SQL Server Unplugged Follow Up

As I promised recently I am following up some questions from the MS Days 2010 SQL Server Unplugged Session.

 

Q: RBS and FILESTREAM Usage, why using the FILESTREAM/RBS functionality in SharePoint delayed?

A: FILESTREAM and RBS are complementary approaches for storage and management of BLOBs and we see them both continuing to evolve.

  • FILESTREAM provides a storage option that allows storage, efficient streaming and integrated management of large BLOBs in a SQL database by utilizing the underlying NTFS file system for BLOB storage/streaming. It offers fully transactional access and compatible operations as varbinary(max). The FILESTREAM support is built into SQL Server 2008 Database Engine.
  • RBS is a set of  standardized APIs that allow storage/retrieval of BLOBs outside of your main SQL database where a dedicated BLOB store is desirable for various reasons. This uses a provider model for plugging in any dedicated BLOB store that implements these RBS APIs. We have also built an out-of-the-box RBS FILESTREAM provider that allows a deployment to use a SQL Database (local or remote) as a dedicated BLOB store. This provider utilizes the FILESTREAM as the BLOB storage mechanism and ties the two technologies together. SQL Server (RBS) is available as part of the Feature Pack RC0 for Microsoft SQL Server 2008. The download includes a client-side DLL that you can use in your applications and also some stored procedures to install on the SQL Server itself. The RBS RC0 setup program is available for X86, X64, and IA64 computers. It requires the Microsoft Installer 4.5

Download the RBS RC0. Here’s the link: https://www.microsoft.com/downloads/details.aspx?displaylang=en&FamilyID=089a9dad-e2df-43e9-9cd8-c06320520b40

The RBS team also released a sample application showing the many ways to use this new feature, including:

  • Basic store / fetch
  • Specifying collections / blob stores for store calls
  • Push and pull streaming APIs
  • Using the System.IO.Stream APIs to do asynchronous reads from the blob store

This package also includes a sample file provider, in case you do not have an RBS store to test your application. Be sure to install the sample provider (the instructions are available at the CodePlex site) before you try storing and reading blobs.
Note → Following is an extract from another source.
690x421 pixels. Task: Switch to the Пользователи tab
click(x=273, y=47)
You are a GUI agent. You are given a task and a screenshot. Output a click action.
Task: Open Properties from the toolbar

Download the sample and leave comments at https://www.codeplex.com/sqlrbs

Check the recently created RBS team blog at https://blogs.msdn.com/sqlrbs

 

Q: How to decide FILESTREAM or In Data Page storage and what are the FILESTREAM advantages?

A: According to BOL use FILESTREAM when:

  • You are storing BLOBs with an average size of 1 megabyte or more
  • Fast read access is important
  • You want to access BLOBs from your application's middle tier code

The advantages of using FILESTREAM are:

  • You store and retrieve your BLOBs together with your relational data in a single data store  
  • The BLOBs are included in database backups and restores
  • Inserting, updating and deleting BLOBs and your relational data happens in the same database transaction
  • The 2 GB max size for a varbinary(max) column doesn't apply; you are only limited by the available space on the NTFS file system
  • The SQL Server buffer pool memory is not used to operate on BLOBs; in previous versions large BLOBs could consume a lot of this memory
  • All BLOB access can be performed from .NET code, allowing your middle tier code to easily work with these objects
  • The NTFS file system can save and retrieve large BLOBs faster than SQL Server

 

Q: How the disk parameters should be setup for the disks where Transaction Log  reside?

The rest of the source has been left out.